La lepra fue durante mucho tiempo la más terrible enfermedad. En el Evangelio se habla en varias ocasiones de los leprosos; también en la época de Jesús estos enfermos eran tratados como “apestados”, y nadie quería acercarse a ellos por miedo al contagio. Nadie, salvo Jesús, claro, que en más de una ocasión los curó milagrosamente. El padre Damián, que fue un fiel seguidor de Jesús, le imitó sobre todo en ese amor a los leprosos.

Damián, el “grandote Jef”, como le llamaba cariñosamente su familia, llegó a Hawái en 1864. Acabó en Molokai porque allí hacía falta un sacerdote que se atreviera a vivir entre los leprosos. Eran personas tan importantes como las demás y necesitaban ser queridas, igual que nos pasa a todos. Los superiores de su congregación no se atrevían a enviar allí a ningún misionero, porque eso significaba que, el que fuera, podría acabar siendo leproso también, ya que la lepra era todavía una enfermedad muy contagiosa y prácticamente incurable. Sin embargo, el padre Damián que tenía un corazón más grande que cualquier miedo se ofreció para ir voluntariamente.

Cuando el misionero llegó a esa isla, los leprosos llevaban 10 años sin ver a un sacerdote y vivían como salvajes. Al entrar en Molokai había un cartel que ponía “Aole kanawai reia vahi” (“en este lugar no existe la ley”). Había tanto trabajo que el padre Damián tuvo que hacer de todo: fue médico, constructor, padre…, lo que hiciera falta por sus queridos leprosos. Les construyó casitas, les animó a cultivar patatas, edificó pequeñas iglesias donde reunirse a rezar, mejoró el hospital, creó dos hogares para niños y niñas abandonados… Incluso fue él quien construyó el cementerio para enterrar dignamente a los enfermos que iban muriendo.
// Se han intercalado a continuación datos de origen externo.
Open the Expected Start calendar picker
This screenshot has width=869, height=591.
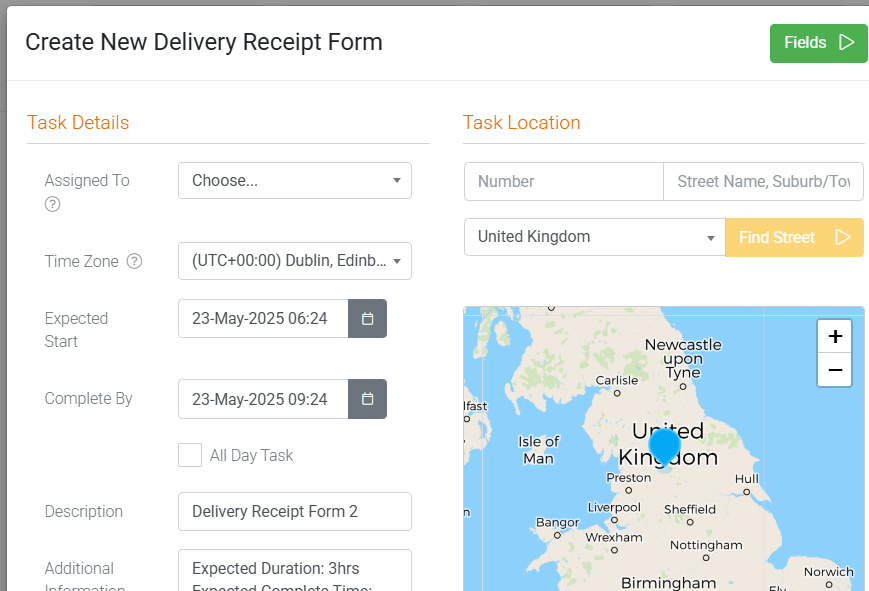[x=367, y=319]
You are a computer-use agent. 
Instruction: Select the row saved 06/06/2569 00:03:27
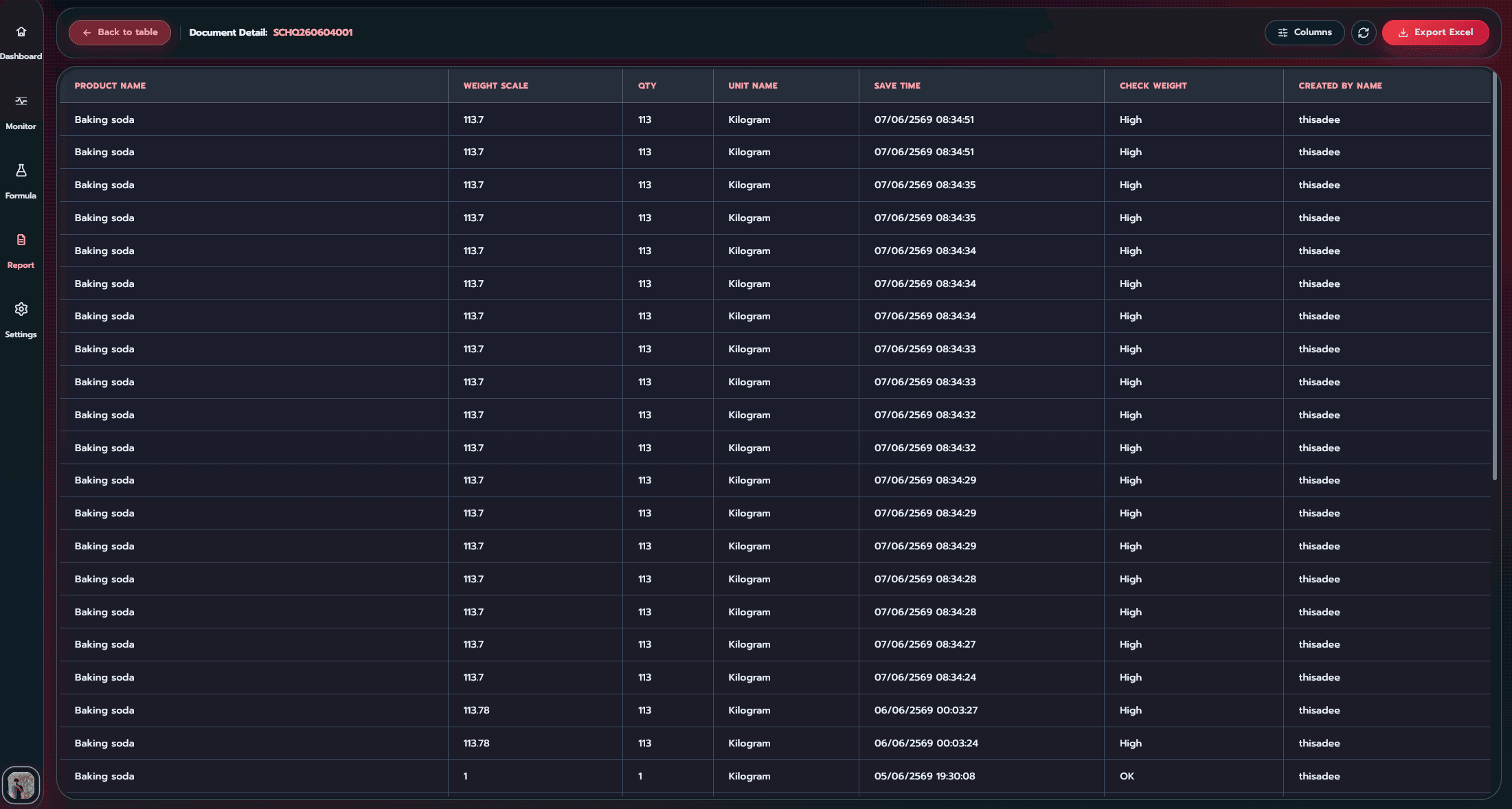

La isla, que en otro tiempo había sido tan fea, se iba convirtiendo -gracias al padre Damián- en un sitio agradable, mientras a él le pasó justo lo contrario. Era difícil imaginar que hubiera medido 1,72 metros y pesado 92 kilos, que hubiera tenido un pelo negro y abundante y una voz clara y potente, que hubiera sido un buen jinete y escalador…, porque la enfermedad lo fue desfigurando progresivamente. Pero él, lejos de entristecerse, consideraba la lepra una condecoración mayor que la que recibió del rey de Hawái, cuando le nombró caballero comendador de la Orden Real de Kalaupapa.

Todas las dificultades que atravesó por los leprosos eran para él muy llevadores, porque los quería mucho. ¿Sabes qué fue lo que más le costó en los años que estuvo aislado en Molokái? No tener un sacerdote cerca para poder confesarse con frecuencia. Así son los santos.